COMPRUEBA TU COMPRENSIÓN:
1. Según el texto sobre Nauru, ¿en qué año declaró la isla su independencia?
2. Continúa el texto sobre Nauru a partir de su última oración.

━━ TEXTO MOSTRADO ━━

La historia de una de las naciones más pequeñas del mundo explica de un modo muy didáctico los riesgos que existen cuando no hay un proyecto de país sustentable, una planificación estratégica respecto de un modelo. Es un ejemplo a pequeña escala de cómo actúa una economía si no hay regulaciones adecuadas, ni previsiones a futuro. Cuando la riqueza y el bienestar efímero aplastan en vez de motivar. Cuando el sistema productivo arrasa con el medio ambiente por la ausencia de controles.
Nauru es esta joven nación (declaró su independencia en 1968), una isla pequeña de la Polinesia de apenas 21 kilómetros cuadrados. Fue, hasta hace unas décadas, una tierra de paisajes paradisíacos y con una población autóctona que vivía frugalmente, de la pesca y la recolección. Todo cambió cuando una compañía del Reino Unido comenzó con la explotación de la minería de fosfatos en la isla.

━━━
━━ EXTRACTOS DE DATOS ━━

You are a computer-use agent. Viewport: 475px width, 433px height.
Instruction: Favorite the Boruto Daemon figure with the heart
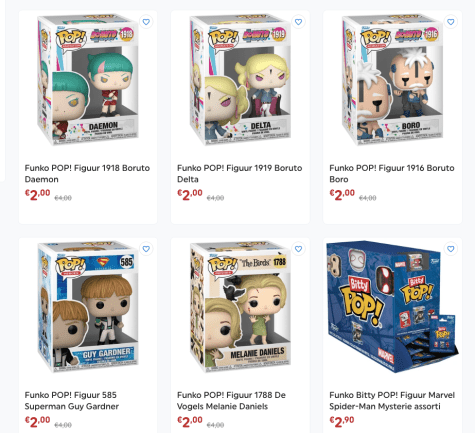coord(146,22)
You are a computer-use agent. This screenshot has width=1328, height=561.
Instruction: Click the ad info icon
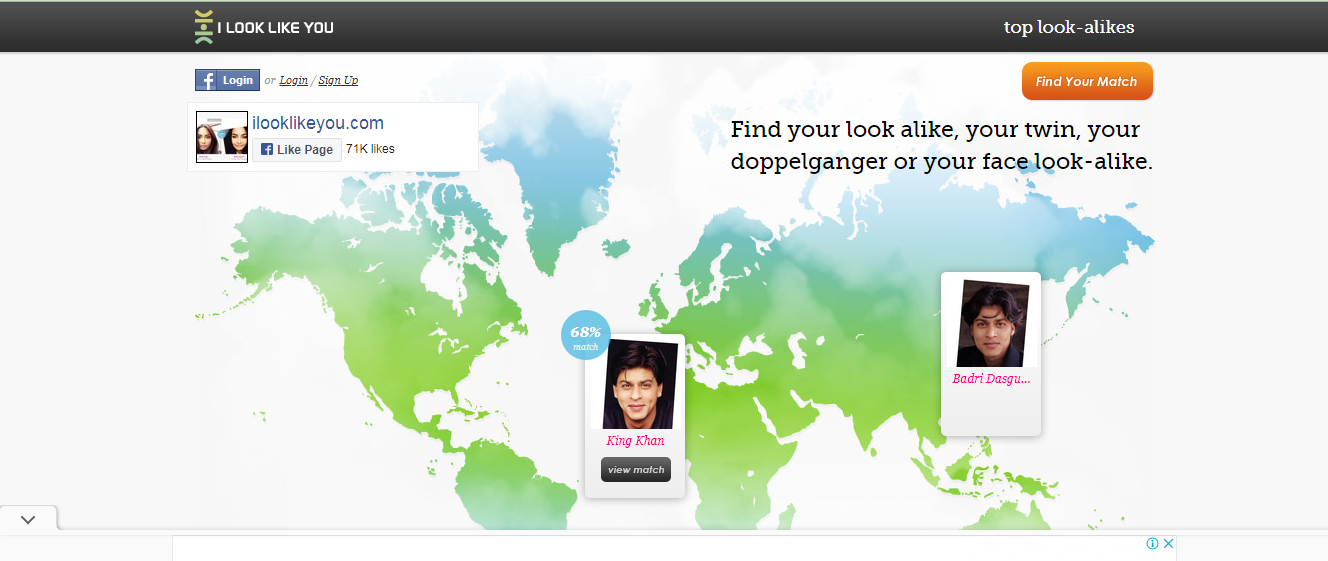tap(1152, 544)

━━━
━━ EXTRACTOS DE DATOS ━━

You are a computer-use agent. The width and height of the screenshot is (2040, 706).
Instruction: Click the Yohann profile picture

━━━

RESPUESTAS DEL EJERCICIO:
1. En 1968.

2.
Aunque esa compañía se llevó la parte del león del negocio, los escasos recursos otorgados a Nauru en concepto de derechos de explotación minera fueron suficientes para que sus 12.000 habitantes gozaran de un enorme y repentino bienestar económico. El PIB per cápita de Nauru se convirtió en uno de los más altos del mundo durante las décadas del 70 y el 80 del siglo pasado. Los habitantes de esa pequeña isla ya no tenían que trabajar para vivir bien. Viajaban con frecuencia a Australia o Nueva Zelanda, los países más cercanos, a dilapidar sus fortunas. Y volvían con todos los bienes del mundo occidental, incluidos alimentos enlatados y poco saludables. Así se modificó la vida y también la dieta, de los habitantes de Nauru.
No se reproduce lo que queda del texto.